File file = new File("person.csv");
DataFrame users = DataFrame.fromCSV(file, ';', true);

Load a DataFrame with custom options and predefined column types.

File file = new File("person.csv");

CSVReader csvReader = CSVReaderBuilder.create()
                .containsHeader(true)
                .withHeaderPrefix("#")
                .withSeparator(';')
                .setColumnType("person_id", Integer.class)
                .setColumnType("first_name", String.class)
                .setColumnType("last_name", String.class)
                .setColumnType("age", Integer.class).build();

DataFrame users = DataFrame.load(file,csvReader);
        
System.out.println(users.getHeader());
for(DataRow row : users)
{
    System.out.println(row);
}

DataFrames can be written using default formats (CSV or TSV). Additionally it is possible to set different options when writing DataFrames.

dataFrame.write(file); // TSV per default

dataFrame.write(file, FileFormat.CSV);

dataFrame.writeCSV(file, ';',true); // use ';' as separator and include the header


CSVWriter csvWriter = CSVWriterBuilder.create()
                .withHeader(true)
                .withSeparator('\t')
                .useGzip(true).build();
dataFrame.write(file, csvWriter);

If a meta file is written for a DataFrame, it can simply be loaded by pointing at the DataFrame file. The meta has the same path as the DataFrame file with '.dfm' extension

File file = new File("dataFrame.csv");
dataFrame.write(file);
DataFrame loadedDataFrame = DataFrame.load(file);

Values within a DataFrame are accessed using DataRow objects. If the source DataFrame changes after a DataRow object is created, the DataRow is invalidated and can no longer be accessed.

for(DataRow row : dataFrame){
    ... = row.getInteger("id");
}


DataRows rows = dataFrame.getRows();

//returns the value within the id column in the first row
rows.get(0).getInteger("id");

dataFrame.sort("name");

//The DataFrame was sorted after the DataRows were obtained.
//The first row can now differ. 
//To avoid these effects, a RuntimeException is thrown
//if a row that was created before the DataFrame is altered is accessed

rows.get(0).getInteger("id"); //throws exception

rows = dataFrame.getRows();

//rows is now valid again and rows can be accessed
rows.get(0).getInteger("id");


//DataRows can be converted to a new independent DataFrame.
//changes to the original DataFrame have no effect on the new DataFrame.
DataFrame dataFrame2 = rows.toDataFrame();

dataFrame.sort("id");

dataFrame.getRow(0).getInteger("id"); // no exception

DataRows can be used to change values within a DataFrame

DataRows rows = dataFrame.getRows();

//sets the value in the second row in the name column to 'A'
rows.get(1).set("name","A");

//sets the value in the second row in the first column to 'A'
rows.get(1).set(0,"A");

Use indices for fast row access.

//set the primary key of a data frame
users.setPrimaryKey("person_id");
DataRow firstUser = users.selectByPrimaryKey(1)
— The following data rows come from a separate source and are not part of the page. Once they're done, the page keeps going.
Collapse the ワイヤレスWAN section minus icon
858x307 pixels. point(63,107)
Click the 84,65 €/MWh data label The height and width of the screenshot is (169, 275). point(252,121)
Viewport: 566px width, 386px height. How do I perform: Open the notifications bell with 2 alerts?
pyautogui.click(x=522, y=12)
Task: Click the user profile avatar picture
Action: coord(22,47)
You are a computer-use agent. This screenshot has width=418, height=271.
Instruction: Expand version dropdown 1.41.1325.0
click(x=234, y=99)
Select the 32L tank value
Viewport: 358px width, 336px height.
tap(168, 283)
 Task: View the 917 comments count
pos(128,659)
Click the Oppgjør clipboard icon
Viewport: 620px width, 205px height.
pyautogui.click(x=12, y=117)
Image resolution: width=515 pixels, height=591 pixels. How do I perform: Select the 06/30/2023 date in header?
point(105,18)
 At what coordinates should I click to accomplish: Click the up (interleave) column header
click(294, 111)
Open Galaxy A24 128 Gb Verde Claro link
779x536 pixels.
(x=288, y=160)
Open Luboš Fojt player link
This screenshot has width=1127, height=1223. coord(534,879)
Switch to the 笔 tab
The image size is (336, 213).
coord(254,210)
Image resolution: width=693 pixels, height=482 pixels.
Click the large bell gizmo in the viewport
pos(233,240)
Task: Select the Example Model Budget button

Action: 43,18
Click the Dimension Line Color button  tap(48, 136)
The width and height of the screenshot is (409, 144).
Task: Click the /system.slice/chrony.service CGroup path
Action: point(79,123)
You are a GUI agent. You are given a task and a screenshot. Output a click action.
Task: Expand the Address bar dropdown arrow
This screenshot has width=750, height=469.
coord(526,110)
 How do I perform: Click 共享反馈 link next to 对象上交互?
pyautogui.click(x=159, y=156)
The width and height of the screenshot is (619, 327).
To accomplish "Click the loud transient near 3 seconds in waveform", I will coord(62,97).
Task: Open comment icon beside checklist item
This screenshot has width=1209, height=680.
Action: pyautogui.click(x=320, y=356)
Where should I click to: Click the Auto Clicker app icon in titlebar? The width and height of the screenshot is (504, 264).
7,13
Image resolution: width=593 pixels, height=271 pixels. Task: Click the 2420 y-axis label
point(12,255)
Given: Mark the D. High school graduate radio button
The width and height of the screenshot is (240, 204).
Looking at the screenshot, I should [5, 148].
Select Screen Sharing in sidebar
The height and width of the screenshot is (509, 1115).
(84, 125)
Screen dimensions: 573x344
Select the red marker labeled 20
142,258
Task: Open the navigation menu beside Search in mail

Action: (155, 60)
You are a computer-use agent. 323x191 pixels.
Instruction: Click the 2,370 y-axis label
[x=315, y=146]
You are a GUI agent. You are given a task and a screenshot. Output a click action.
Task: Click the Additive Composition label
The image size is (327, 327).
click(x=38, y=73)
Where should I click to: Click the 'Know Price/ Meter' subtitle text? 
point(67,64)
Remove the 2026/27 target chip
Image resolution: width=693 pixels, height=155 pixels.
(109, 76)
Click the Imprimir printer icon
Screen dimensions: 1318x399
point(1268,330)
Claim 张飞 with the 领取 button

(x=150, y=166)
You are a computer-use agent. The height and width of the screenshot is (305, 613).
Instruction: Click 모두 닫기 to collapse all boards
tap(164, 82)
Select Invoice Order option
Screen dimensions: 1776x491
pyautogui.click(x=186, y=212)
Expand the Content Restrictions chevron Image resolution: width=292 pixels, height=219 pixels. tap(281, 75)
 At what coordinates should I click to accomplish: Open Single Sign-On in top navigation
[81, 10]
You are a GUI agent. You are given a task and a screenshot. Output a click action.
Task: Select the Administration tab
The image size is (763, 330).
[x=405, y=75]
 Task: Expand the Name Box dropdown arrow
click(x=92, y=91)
//add a multi-column index

users.addIndex("name-address","last_name","address");

//returns rows containing all users with the last name Smith in the Example-Street 15
DataRows user = users.selectRowsByIndex("name-address","Smith","Example-Street 15")

It is possible to define and use other index types. The following example shows interval indices. This index type requires two number columns, start and end. The index can then be used to find rows where start and end value overlap with a region specified by two number values. It is also possible to find rows where the region defined by start and end contains a certain value.

 DataFrame dataFrame = DataFrame.create()
                .addStringColumn("name")
                .addIntegerColumn("start")
                .addIntegerColumn("end");
dataFrame.append("A",1,3);
dataFrame.append("B",2,3);
dataFrame.append("C",4,5);
dataFrame.append("D",6,7);
IntervalIndex index = new IntervalIndex("idx",
    dataFrame.getNumberColumn("start"),
    dataFrame.getNumberColumn("end"));
dataFrame.addIndex(index);

//returns a new dataframe containing all rows where (start,end) overlaps with (1,3)
// -> A, B
DataFrame df = dataFrame.selectByIndex("idx",1,3);

//rows where (start,end) overlaps with (4,5)
// -> C
dataFrame.selectByIndex("idx",4,5);

//rows where (start,end) contains 2.5
// -> A, B
dataFrame.selectByIndex("idx",2.5);

Perform operations on columns.

//max value of column "person_id"
users.getIntegerColumn("age").max();

DoubleColumn dc1 = ...;
DoubleColumn dc2 = ...;
//add one column to another
dc1.add(dc2);

//multiply each value with 2
dc1.multiply(2);

//Use MapFunction to convert all values in a row
dataFrame.getIntegerColumn("age").map(value -> value + 2);

Filter and select rows using predicates.

//keep users with age between 18 and 60
users.filter(FilterPredicate.btwn("age",18,60));

//find all users with age > 18 an first_name == "Max"
DataFrame foundUsers = users.select(
      FilterPredicate.and(
              FilterPredicate.gt("age",18),
              FilterPredicate.eq("first_name","Max")
));

Create and compile predicates from strings
Available value comparison operations:
==, !=, <, <=, >, >=, ~= (regex)
Available predicate operations:
&&, ||, NOR, XOR, !(predicate) (negates the predicate)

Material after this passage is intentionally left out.